▶ _WHAT TO PRODUCE_
Write out exactly the lines from the one with "Given: Click the Customizable AI sliders icon" through the last line of the data below, but not the pictures.

Screenshot grounding data
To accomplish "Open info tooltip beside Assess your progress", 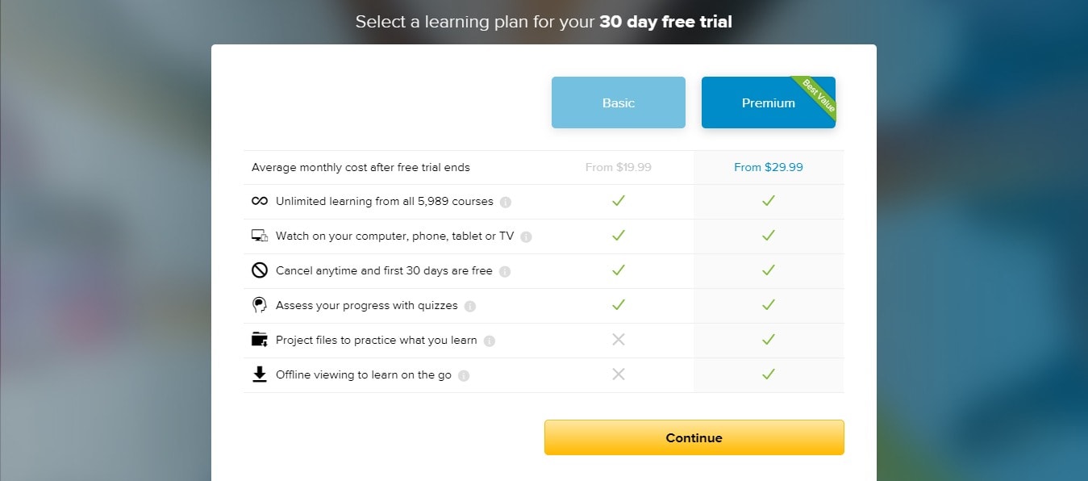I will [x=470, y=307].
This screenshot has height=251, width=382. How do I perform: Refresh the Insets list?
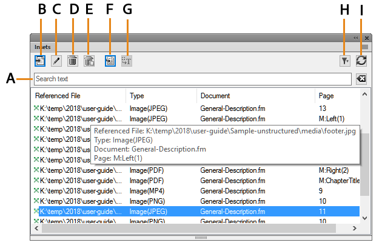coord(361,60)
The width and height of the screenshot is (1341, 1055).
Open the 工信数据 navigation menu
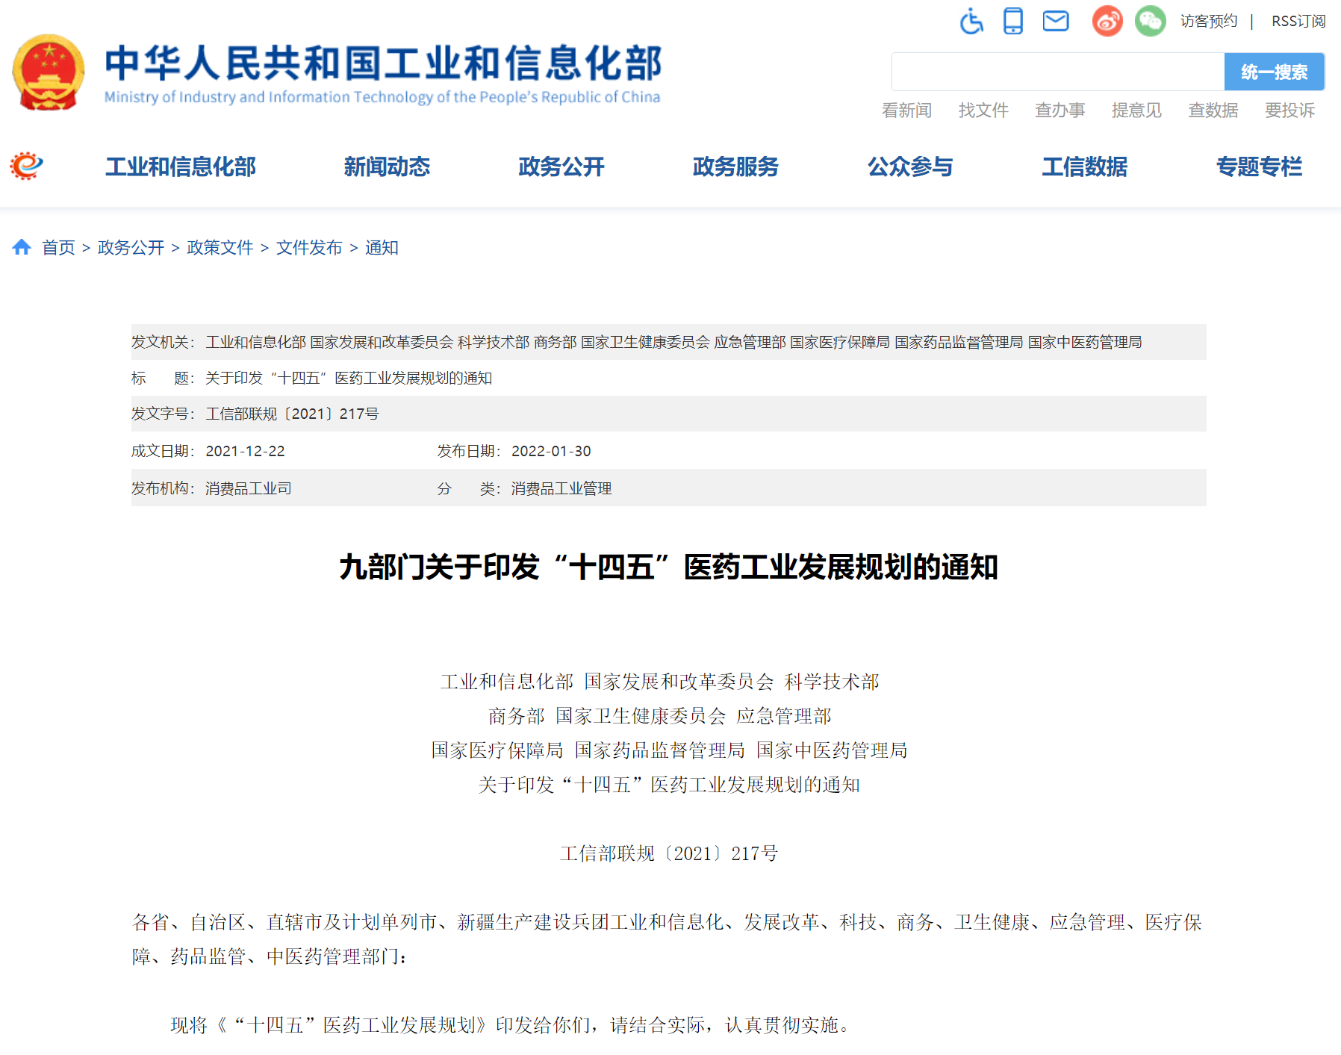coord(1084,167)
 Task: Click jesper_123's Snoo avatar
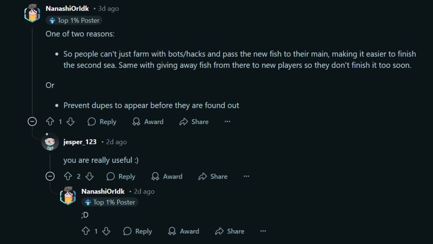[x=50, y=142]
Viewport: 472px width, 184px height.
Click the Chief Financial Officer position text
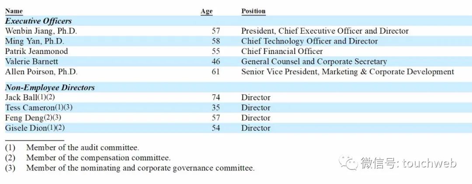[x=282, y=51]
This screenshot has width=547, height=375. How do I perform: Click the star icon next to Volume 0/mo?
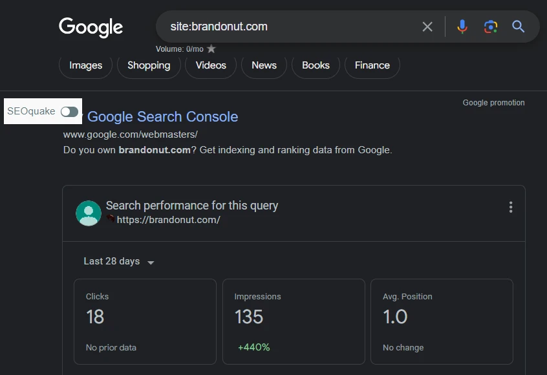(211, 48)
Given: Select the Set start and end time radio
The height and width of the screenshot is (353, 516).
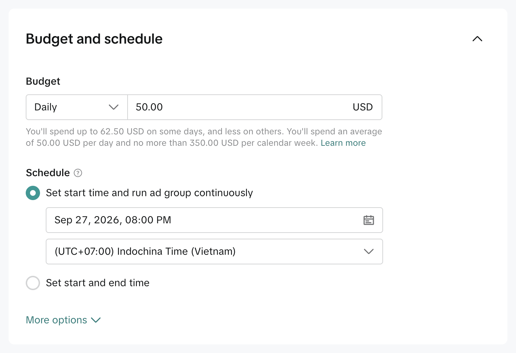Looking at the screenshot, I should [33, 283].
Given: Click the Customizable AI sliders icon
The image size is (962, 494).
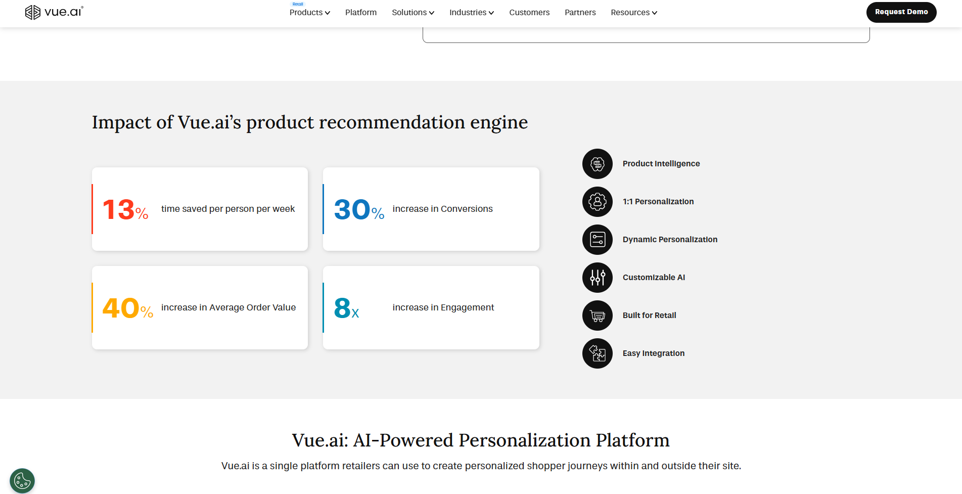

▶ _EXERCISE SOLUTION_
Given: Click the Customizable AI sliders icon
The image size is (962, 494).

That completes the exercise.